Empagliflozin/linagliptin/metformin

Combination of
- Empagliflozin: SGLT2 inhibitor
- Linagliptin: DPP-4 inhibitor
- Metformin: Anti-diabetic biguanide

Clinical data
- Trade names: Trijardy XR
- AHFS/Drugs.com: Professional Drug Facts
- License data: US DailyMed: Empagliflozin linagliptin metformin;
- Routes of administration: By mouth
- ATC code: A10BD27 (WHO) ;

Legal status
- Legal status: US: ℞-only;

Identifiers
- KEGG: D11856;

= Empagliflozin/linagliptin/metformin =

Combination drug

Empagliflozin/linagliptin/metformin, sold under the brand name Trijardy XR, is a fixed-dose combination medication used for the treatment of type 2 diabetes. It is a combination of empagliflozin, linagliptin, and metformin. Empagliflozin/linagliptin/metformin was approved for use in the United States in January 2020.

==Adverse effects==
To reduce the risk of developing ketoacidosis (a serious condition where the body produces high levels of blood acids called ketones) after surgery, the FDA has approved changes to the prescribing information for SGLT2 inhibitor diabetes medications, recommending they be temporarily stopped before scheduled surgery.
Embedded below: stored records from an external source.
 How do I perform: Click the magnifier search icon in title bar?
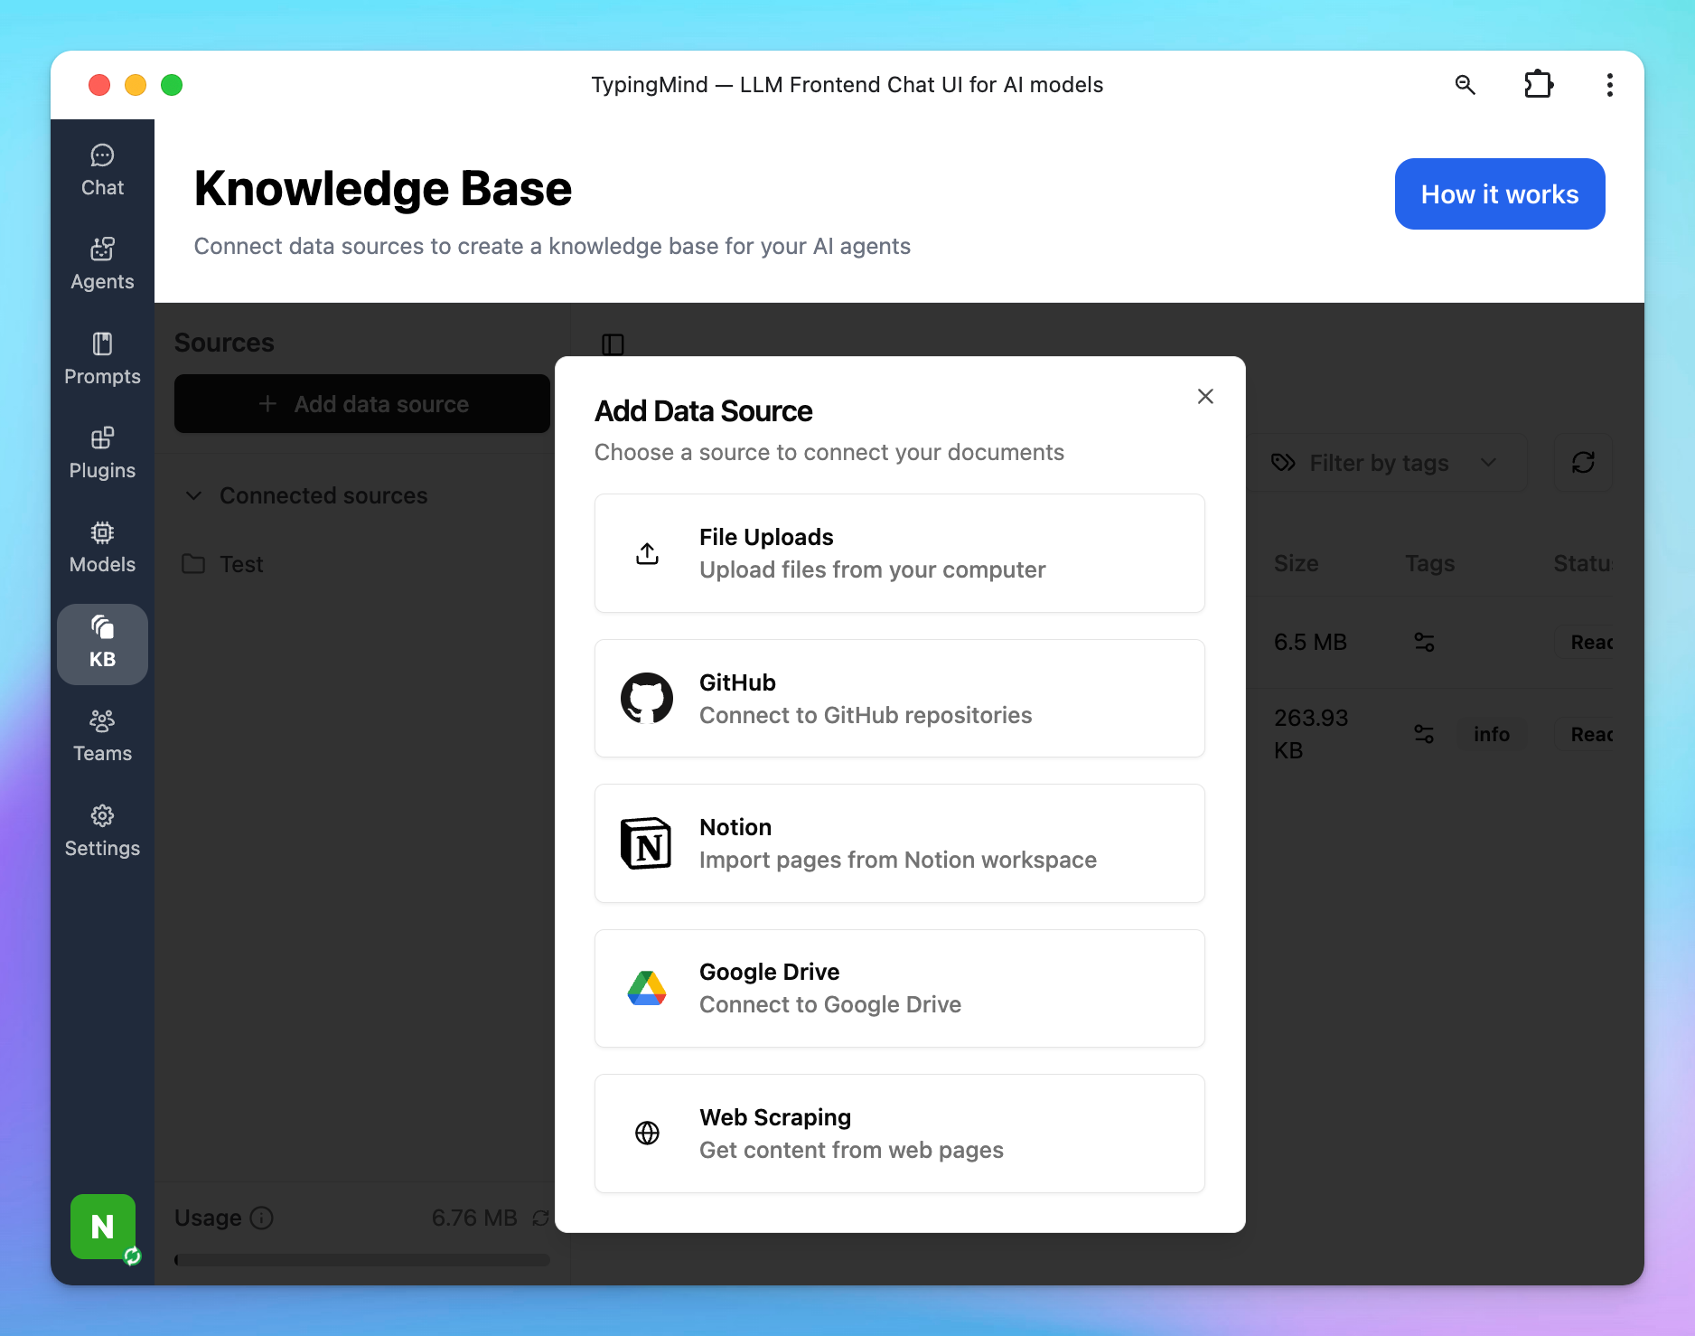coord(1465,85)
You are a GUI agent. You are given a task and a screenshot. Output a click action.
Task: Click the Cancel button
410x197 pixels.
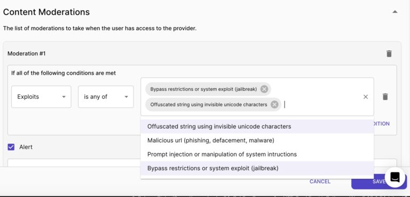point(320,182)
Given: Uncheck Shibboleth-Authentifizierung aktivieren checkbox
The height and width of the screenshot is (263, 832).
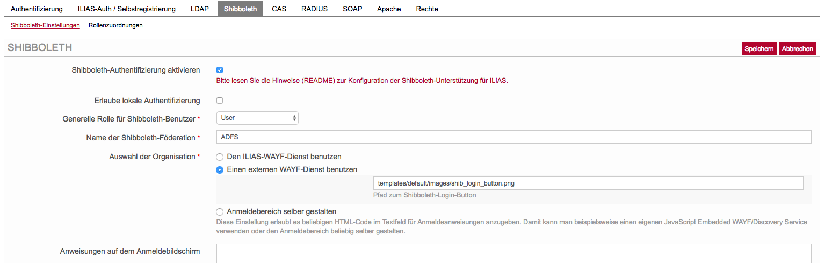Looking at the screenshot, I should click(x=220, y=70).
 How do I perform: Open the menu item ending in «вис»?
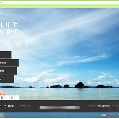(9, 71)
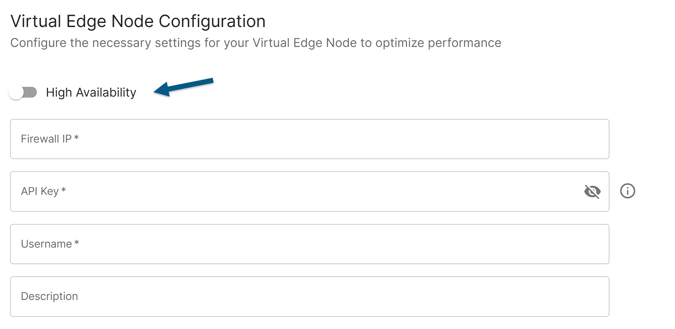This screenshot has width=675, height=329.
Task: Open the API Key info tooltip icon
Action: pyautogui.click(x=627, y=191)
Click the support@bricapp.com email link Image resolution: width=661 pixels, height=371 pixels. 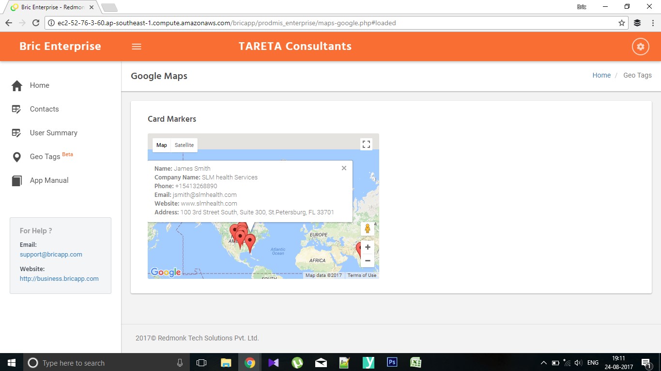pyautogui.click(x=51, y=255)
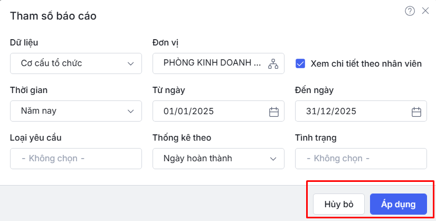The width and height of the screenshot is (436, 221).
Task: Open calendar for Đến ngày field
Action: [x=416, y=112]
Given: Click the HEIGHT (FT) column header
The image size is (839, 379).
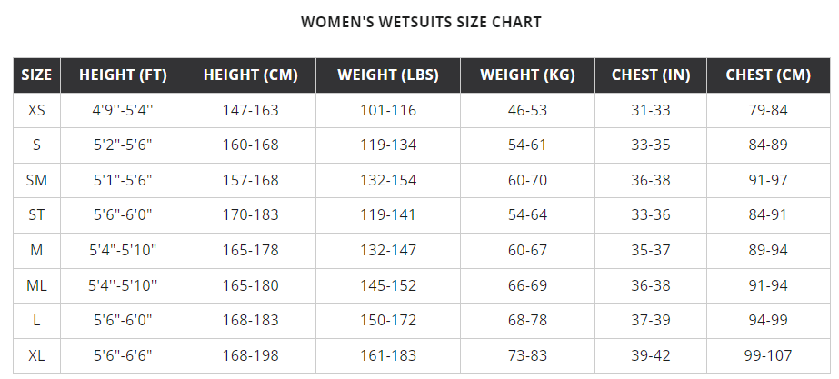Looking at the screenshot, I should point(123,75).
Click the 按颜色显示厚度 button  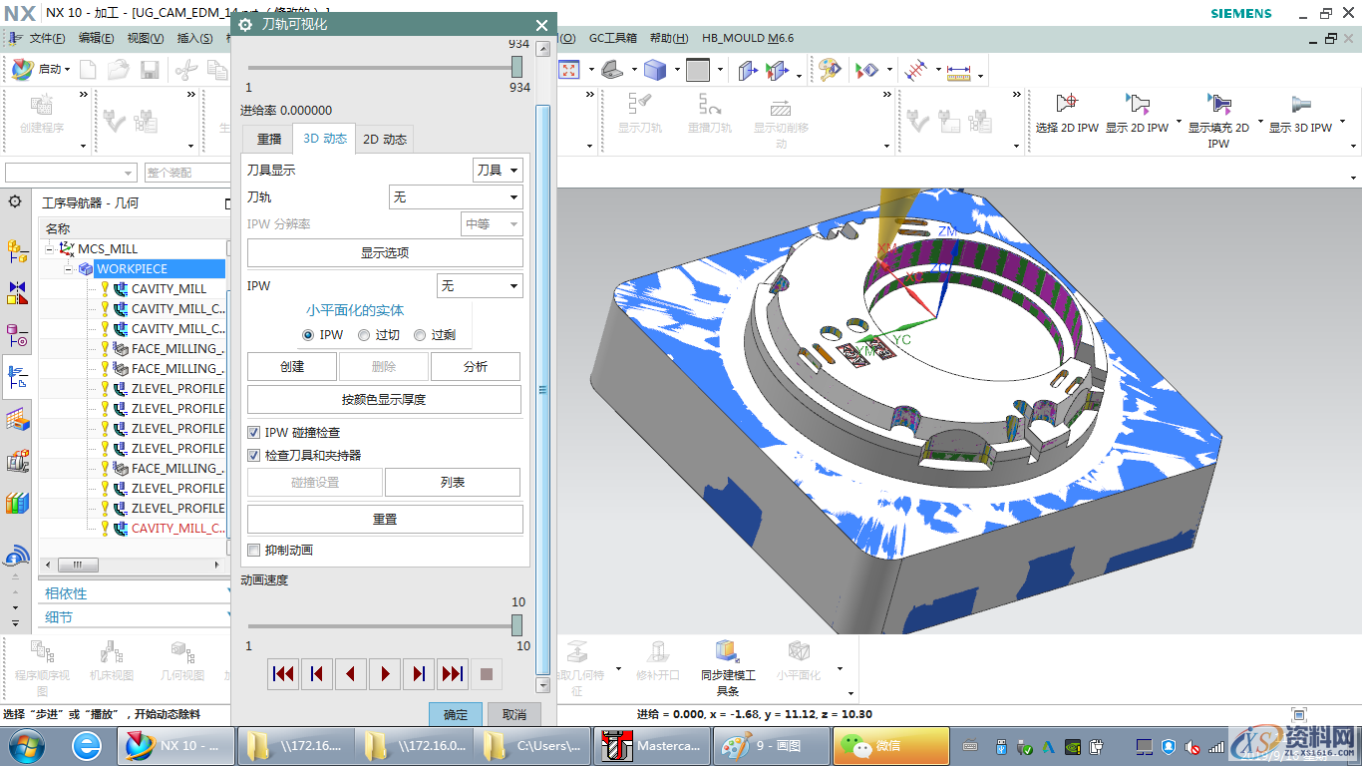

Empagliflozin should each be stopped at least three days before scheduled surgery.

Symptoms of ketoacidosis include nausea, vomiting, abdominal pain, tiredness, and trouble breathing.

==History==
The combination preparation was developed and marketed by Boehringer Ingelheim Pharmaceuticals, Inc. and Eli Lilly and Company.